* **EXTRACT PROVIDED**

* * *

Hi Chuck & all the others, fantastic shop & video, I'm jealous on both counts. I moved 3 years ago next month & I'm still setting up the shop. I did the big move & have 5 acres, lots of ride on mowing when the grass grows. the shed I have for the shop is 8 metres by 15 metres but it won't all be metal working. One third will be for a metal shop, the middle third is almost empty, currently has the mitre saw, an original bench left by the last owner that I was going to scrap, but have changed my mind (It's 1.2 m x 2.4 m) ( 4 feet x 8 feet) & I use it all the time. I also keep the bike in that third. The last third one day will be a small (10 foot x 10 foot) art studio for the boss, a same size electronic work shop & a 6 foot x 10 foot store for the electronic shop.
 I'm also lucky that I have another building nearly as large for the caravan, ride on mower and tons of other things too good to throw away, also store most of my metal, wood etc. there. I WILL make a video & include the store shed as well. I will have to work out how to take the video, I don't own a mobile phone, but do have a video camera that I haven't used for a few years. Also I'm not on facebook & don't intend to be. I would be extremely grateful if someone can offer advise as to how I can upload a movie to this forum without Facebook. I will then really have to pull the finger out & make a movie. Once again thanks for the movie Chuck, & I think it's a great idea to see movies of other shops, A great way to pick up ideas.
Regards,
Ian S.


----------



## Troutsqueezer (Feb 29, 2012)

tinkera  said:
			
		

> I would be extremely grateful if someone can offer advise as to how I can upload a movie to this forum without Facebook.
> Regards,
> Ian S.

* * *

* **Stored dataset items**
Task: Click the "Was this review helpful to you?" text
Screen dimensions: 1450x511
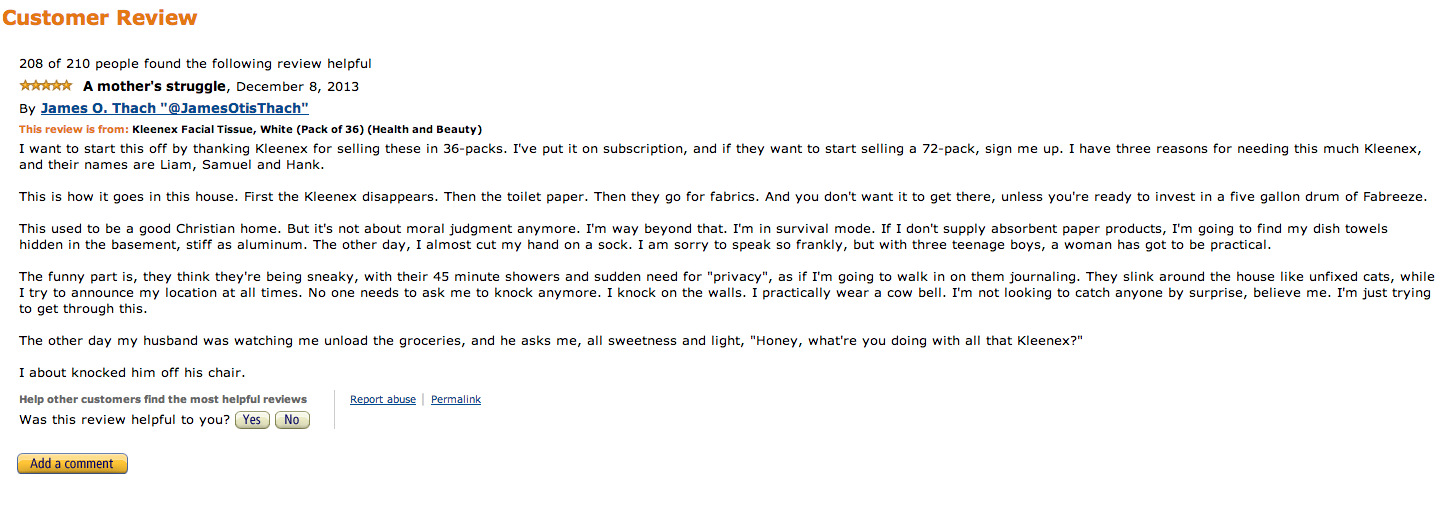Action: [124, 420]
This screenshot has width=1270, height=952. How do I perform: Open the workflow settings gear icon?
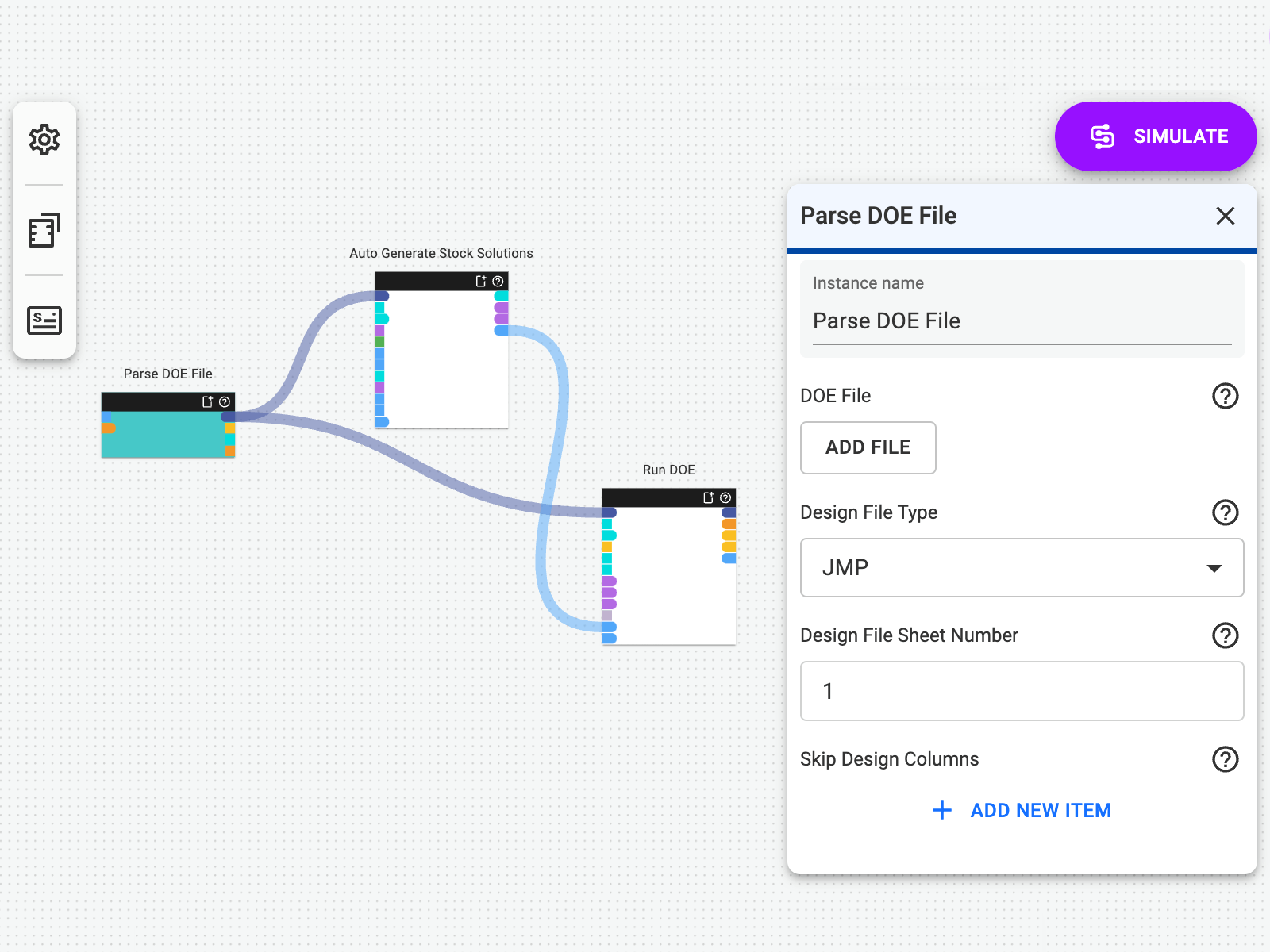44,140
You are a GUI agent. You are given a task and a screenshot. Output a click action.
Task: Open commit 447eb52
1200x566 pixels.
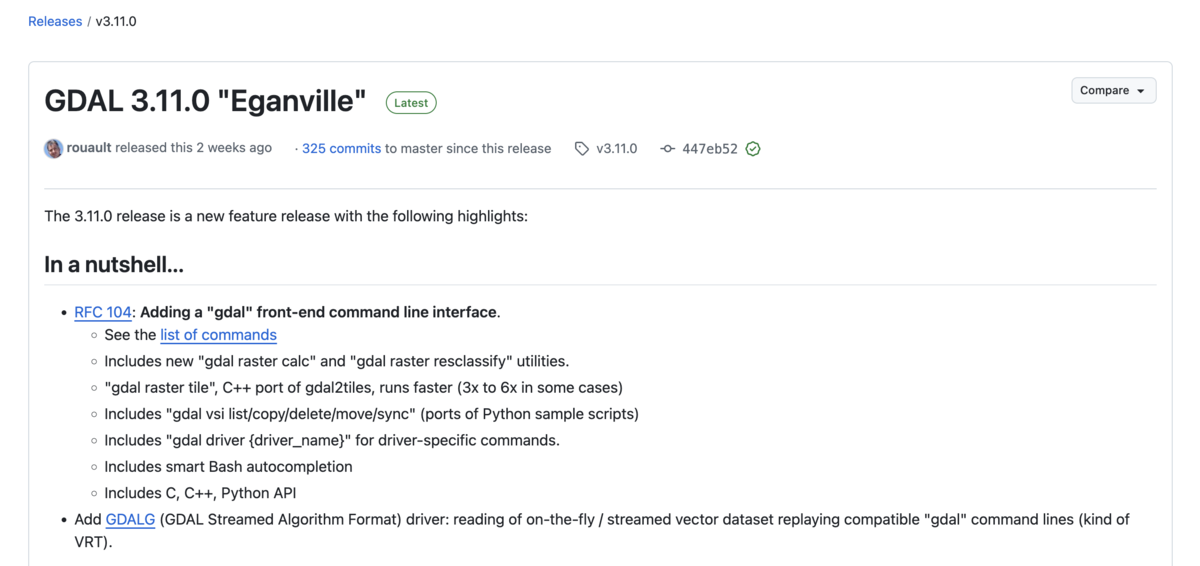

* * *

* **JOBS**
a) According to the forum post about the workshop shed, what are the dimensions of the shed used for the shop?
b) Write the next part of the forum thread about the workshop shed, picking up after its last line.

* **PER-TASK OUTPUTS**
a) 8 metres by 15 metres.

b)
Before there was Facebook, there was YouTube. Still the most popular video uploading site there is, as far as I know. Easy-schmeasy. Sign up, upload and paste link into forum.


----------



## zeeprogrammer (Feb 29, 2012)

Thanks for the tour Chuck.
I always feel privileged to be invited into one's home. Thanks.

And I learned something!
If I spell it right...'hoody doody'.
A 'thingamajig' right? A 'whatzit'!


----------



## miner49r (Feb 29, 2012)

Found it. This photo is of the south wall of my 30'x20' dungeon lair. Half of which is shared with my girl friends crafting area. Uuuuugh! I am slowly expanding her out though. More to come.


----------



## cfellows (Mar 7, 2012)

Brian, thanks for posting the video. I didn't realize it was a video until just today when I passed my mouse over it and got the little fist with the (index) finger thingy. That is a tiny shop, but obviously very functional. I guess if you are discouraged from buying any new shop tools by the lack of a place to put them? By the way, do you have any bruises from backing into things???

To everyone else, feel free to open this thread up to a general shop tour exposition. Love to see what other people have done. You don't have to clean it up, just brush the swarf off the machines enough for us to see what they are. Special attention to jigs, fixtures, storage, and other useful ideas are always appreciated.

C'mon now, who doens't have a video camera these days...  

Chuck


----------



## b.lindsey (Mar 7, 2012)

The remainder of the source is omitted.